* _Your goal_
The range starts at the line containing "Click the orange pencil edit icon" and ends at the last line of the records below. Reproduce those lines exactly.

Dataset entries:

▽

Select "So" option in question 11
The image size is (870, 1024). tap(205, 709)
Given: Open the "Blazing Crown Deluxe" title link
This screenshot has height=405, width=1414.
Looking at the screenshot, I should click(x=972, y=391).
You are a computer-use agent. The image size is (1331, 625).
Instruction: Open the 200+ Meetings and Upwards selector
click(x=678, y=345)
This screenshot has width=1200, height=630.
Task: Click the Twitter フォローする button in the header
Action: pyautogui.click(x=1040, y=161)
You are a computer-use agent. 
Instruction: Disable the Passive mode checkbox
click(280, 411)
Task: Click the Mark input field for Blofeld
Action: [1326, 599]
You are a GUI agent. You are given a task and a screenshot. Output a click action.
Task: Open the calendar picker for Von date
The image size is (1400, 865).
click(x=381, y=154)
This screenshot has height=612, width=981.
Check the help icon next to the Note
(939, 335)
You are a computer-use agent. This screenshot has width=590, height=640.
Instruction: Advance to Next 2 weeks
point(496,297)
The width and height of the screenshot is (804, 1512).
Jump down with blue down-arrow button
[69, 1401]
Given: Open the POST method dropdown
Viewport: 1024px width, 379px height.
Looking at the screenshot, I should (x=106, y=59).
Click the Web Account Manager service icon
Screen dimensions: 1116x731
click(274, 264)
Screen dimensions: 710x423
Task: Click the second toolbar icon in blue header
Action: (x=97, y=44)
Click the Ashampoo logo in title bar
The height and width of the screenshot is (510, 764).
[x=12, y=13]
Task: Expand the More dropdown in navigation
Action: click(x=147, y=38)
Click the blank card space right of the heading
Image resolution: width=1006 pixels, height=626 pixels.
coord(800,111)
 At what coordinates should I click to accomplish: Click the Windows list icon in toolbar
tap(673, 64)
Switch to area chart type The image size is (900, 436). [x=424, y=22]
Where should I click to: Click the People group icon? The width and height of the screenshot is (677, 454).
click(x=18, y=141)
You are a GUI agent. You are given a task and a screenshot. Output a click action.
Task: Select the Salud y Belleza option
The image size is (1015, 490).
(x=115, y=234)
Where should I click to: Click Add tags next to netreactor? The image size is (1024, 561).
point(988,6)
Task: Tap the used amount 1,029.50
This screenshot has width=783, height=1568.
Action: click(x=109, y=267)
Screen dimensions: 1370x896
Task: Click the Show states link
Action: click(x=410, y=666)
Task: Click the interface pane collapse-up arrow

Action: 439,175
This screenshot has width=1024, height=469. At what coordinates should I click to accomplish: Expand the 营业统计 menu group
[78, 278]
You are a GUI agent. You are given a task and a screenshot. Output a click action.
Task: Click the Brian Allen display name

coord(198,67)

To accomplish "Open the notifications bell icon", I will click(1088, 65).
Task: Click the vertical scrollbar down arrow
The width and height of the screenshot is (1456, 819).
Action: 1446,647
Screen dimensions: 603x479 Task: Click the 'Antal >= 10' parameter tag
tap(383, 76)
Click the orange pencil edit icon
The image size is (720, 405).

△

* _Solution for this task_
Click the orange pencil edit icon
The image size is (720, 405).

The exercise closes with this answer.